A House aide told NBC News that the Democratic-led House Judiciary Committee is planning an emergency session Thursday to mark up a package of gun violence prevention bills and send it to the full chamber for a vote as soon as possible.
The omnibus guns bill - called the Protecting Our Kids Act - comes on the heels of a series of mass shootings that shocked the country, most recently in Uvalde, Texas, where an 18-year-old gunman killed 19 elementary school children and two teachers.
The package includes measures that would raise the age for buying semi-automatic rifles from 18 to 21 years old, make it a federal offense to import, sell, make or possess high-capacity magazines, with some exceptions, and stiffen penalties for gun trafficking and straw purchases.

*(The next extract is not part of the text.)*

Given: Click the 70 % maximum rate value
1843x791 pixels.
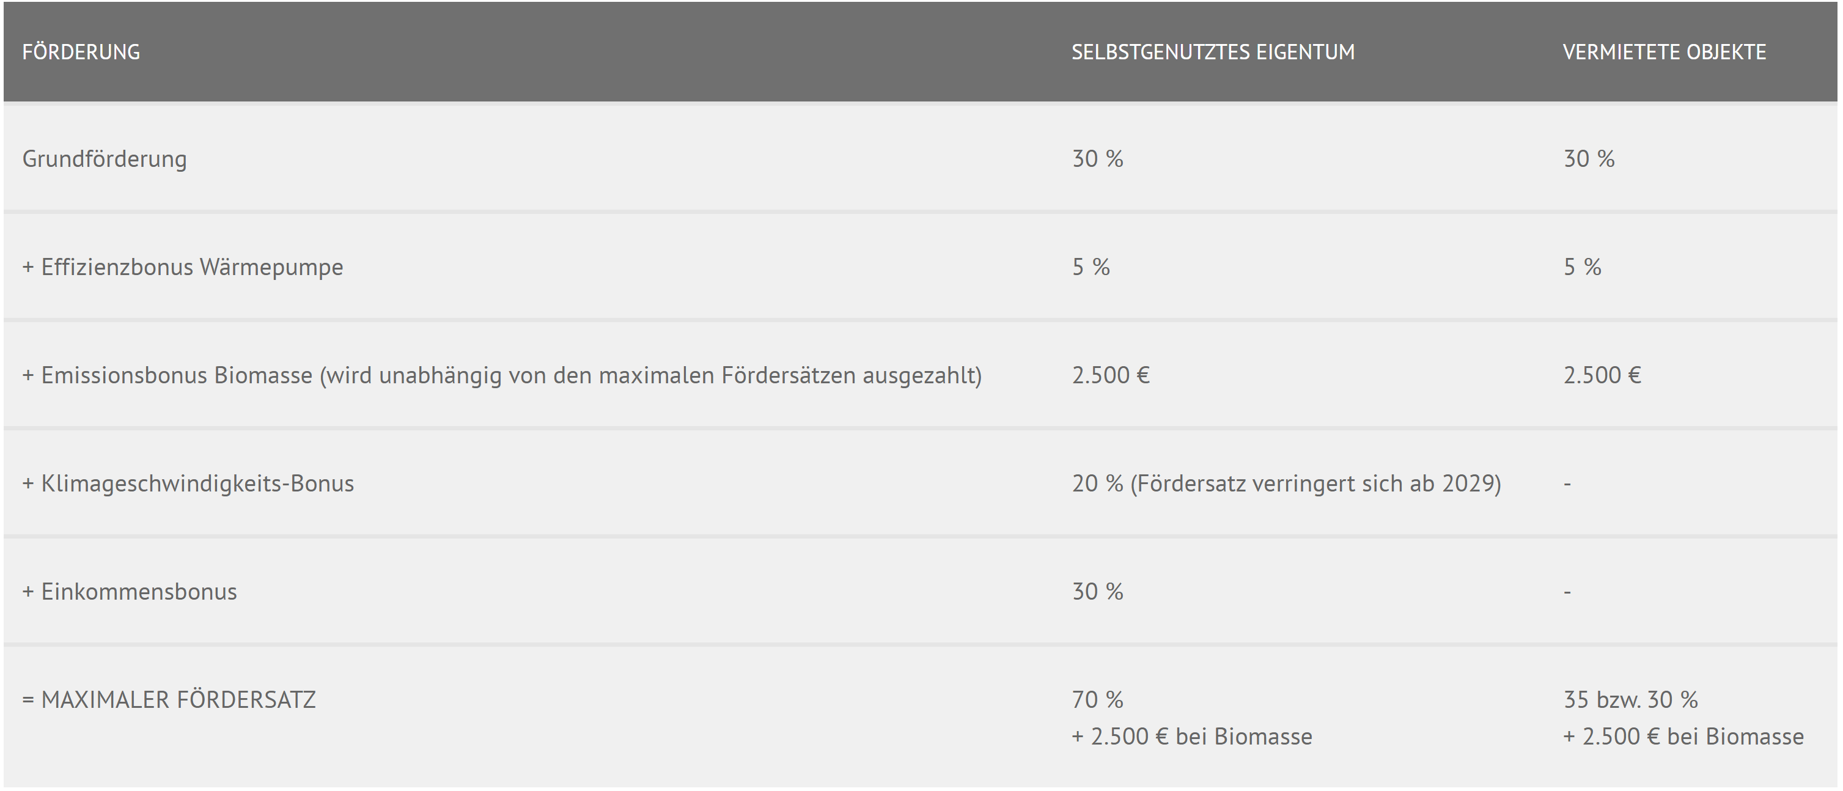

A committee aide said it would include proposals for best practices for and regulate gun storage, and build on the Bureau of Alcohol, Tobacco, Firearms and Explosives ban on bump stocks. The plan of the panel was first reported by Punchbowl News.
The House of Representatives is out of session this week, so the meeting was scheduled. A Democratic aide said part of the goal is to put pressure on Republicans.
The aide said we felt like we needed to do something big and comprehensive after two mass shootings in two weeks.
The Senate, where Democrats control a 50-50 majority and require 60 votes to pass gun-related legislation, has long odds that most of the bills will be passed by the end of the year. They will face fierce opposition from Senate Republicans who have opposed new gun restrictions, but it's not clear how long it takes to get to the latest shootings.
Senate leaders have encouraged a negotiation between Sen. Chris Murphy, D-Conn. and Sen. John Cornyn, R-Texas, as Republicans face pressure to support gun safety measures.
It is inconceivable to me that we have not passed significant federal legislation trying to address the tragedy of gun violence in this nation, especially since Sandy Hook the pace of everyday gun violence has escalated over the past two years, Murphy said on ABC's This Week. Murphy said that time is different and that is my hope. We are going to meet early next week to try to find common ground. A congressional aide familiar with the Senate talks said issues on the table include red flag laws, expanded background checks, enhanced school security measures, additional money for mental health services, and safe storage laws. The aide said it was too early to know the details of the various items.
Any gun restrictions would have to get the minimum of 10 Republican votes needed to defeat a Senate filibuster. To the extent that there would be any GOP interest, sources say it would be limited to measures addressing failures specific to the Uvalde shooting.
Cornyn told reporters over the weekend that they were already having those discussions in person and on the phone. On Tuesday we will be meeting on a Zoom call to see if we can agree on a basic framework for how we go forward.